星の原休憩所

映画、アニメ、読書など、趣味の感想記録です。

「AIR」第10話

第10話「ひかり〜light〜」

物語は、時間軸を戻って最初から同じ展開を繰り返す。ゲームをプレイしたときに、「面白い構成だなあ」と感心したのだけど、最初は往人の視点で彼の立場から見ていたストーリーだったのに、途中から完全に切り替わって、そらという第3者(カラス)の視点に変わる。

往人の立場にいただけでは決して見えなかった他の登場人物たちの心情が、カラス相手に語られる愚痴として描かれることにより、やっとそれぞれの本音が見えてくることになる。

人の気持ちというものは、自分だけの目線で見ていたのでは、そう簡単にはわからないということだ。

プレイヤーの誰もが、最初に登場してくる観鈴に対し、「変な女だ」と不信感を持つだろう。いきなり話しかけてきて、「何でもしてあげるから自分と遊んで欲しい」とせがむ少女。必要ならうちに泊めてもいいとまで言い出す変な女の子。人によっては、そこで物語を投げ出してしまうだろう。だけど、この物語は、そのことまできちんと計算の上で、作られたストーリーだった。

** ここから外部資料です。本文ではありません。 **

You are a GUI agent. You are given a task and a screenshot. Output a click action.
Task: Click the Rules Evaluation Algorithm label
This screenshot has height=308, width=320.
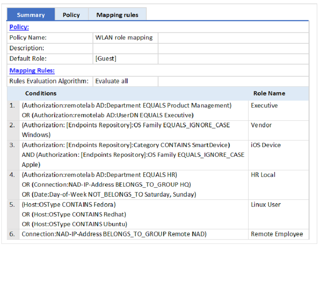[x=49, y=81]
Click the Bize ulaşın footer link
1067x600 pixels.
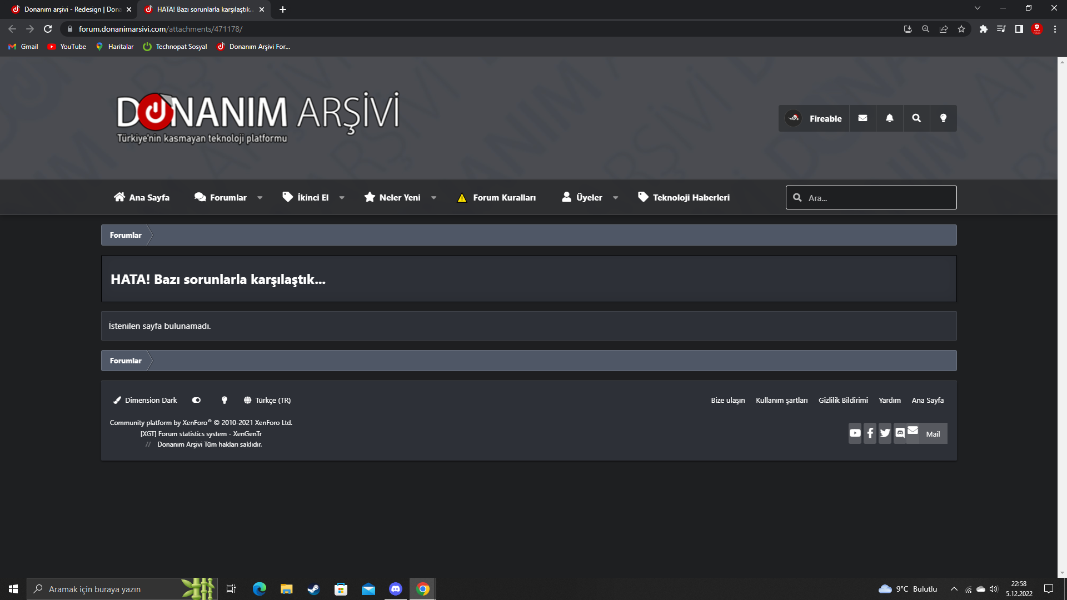[x=727, y=400]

一見、どんな変な言動であっても、実はその彼女の抱えている問題が思いの外深く、彼女は彼女なりに必死だったのだと、プレイヤーはここまできてやっとその内面に気づくことになるのだから。
それは、変な女だ・・・とそれだけで彼女を見捨ててしまった人には決してわからないし、変な女だけどしばらくつき合ってみるか・・・と彼女との関係を見限らなかった人だけがたどり着く場所にある。

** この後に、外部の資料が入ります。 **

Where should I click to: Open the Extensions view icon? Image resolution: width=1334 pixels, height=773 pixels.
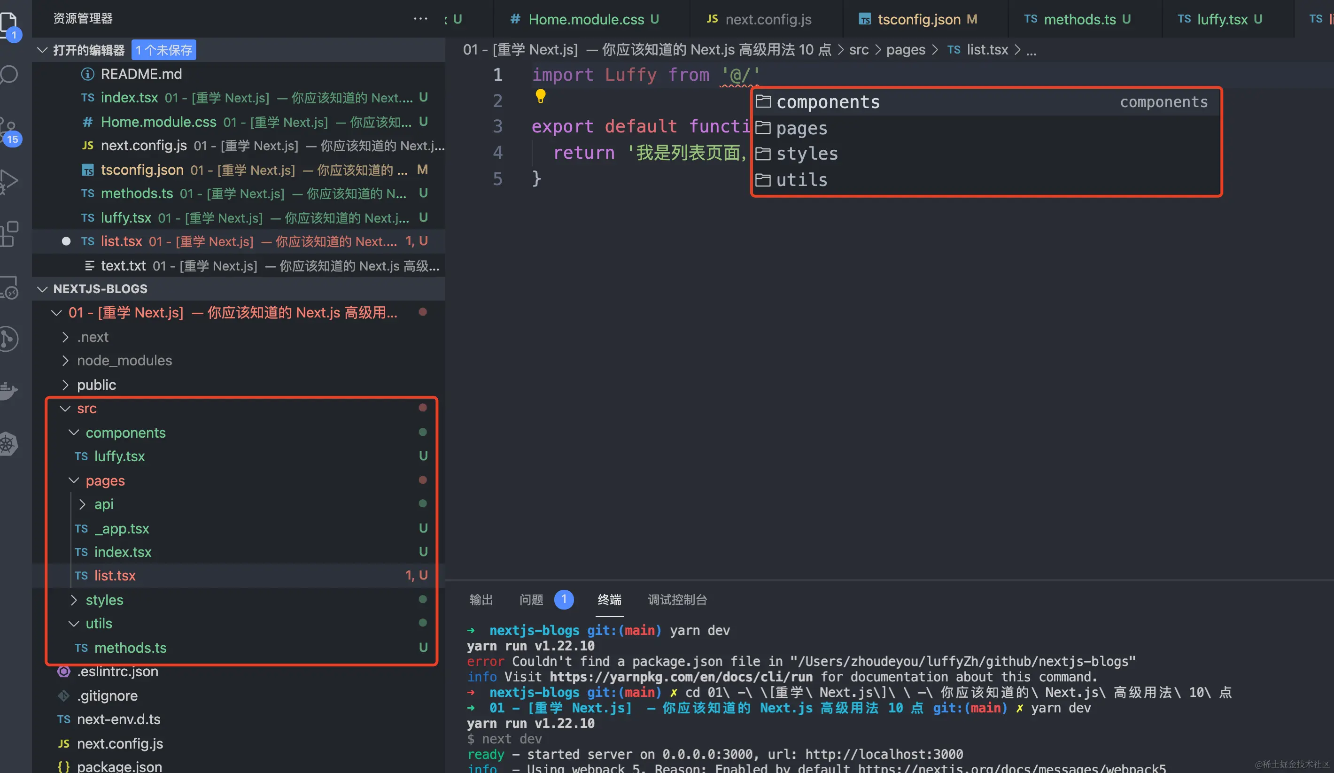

この物語は、過酷な道をたどる。カラスになってしまったプレイヤーは、もうすでに観鈴を慰めたり、助けたりする術を持たない。話しかけることも出来ない。観鈴の方は、往人は行ってしまい、彼が帰ってきた夢を見ただけだと思っている。往人はそらとしてそこにいるのに、何も出来ず、ただ彼女たちの行く末を見守るだけの役割になる。

それにしても、往人さんと観鈴のシーンはキラキラでしたね。さすがにゲームにはここまでのシーンは入っていなかったと思います。ちょっと恥ずかしくなるぐらいでしたが、二人にはこのぐらいの幸せな時間をあげてもよいかと思います。

このレベルが落ちないのなら、差し迫った最終回が楽しみになってきました。期待してます。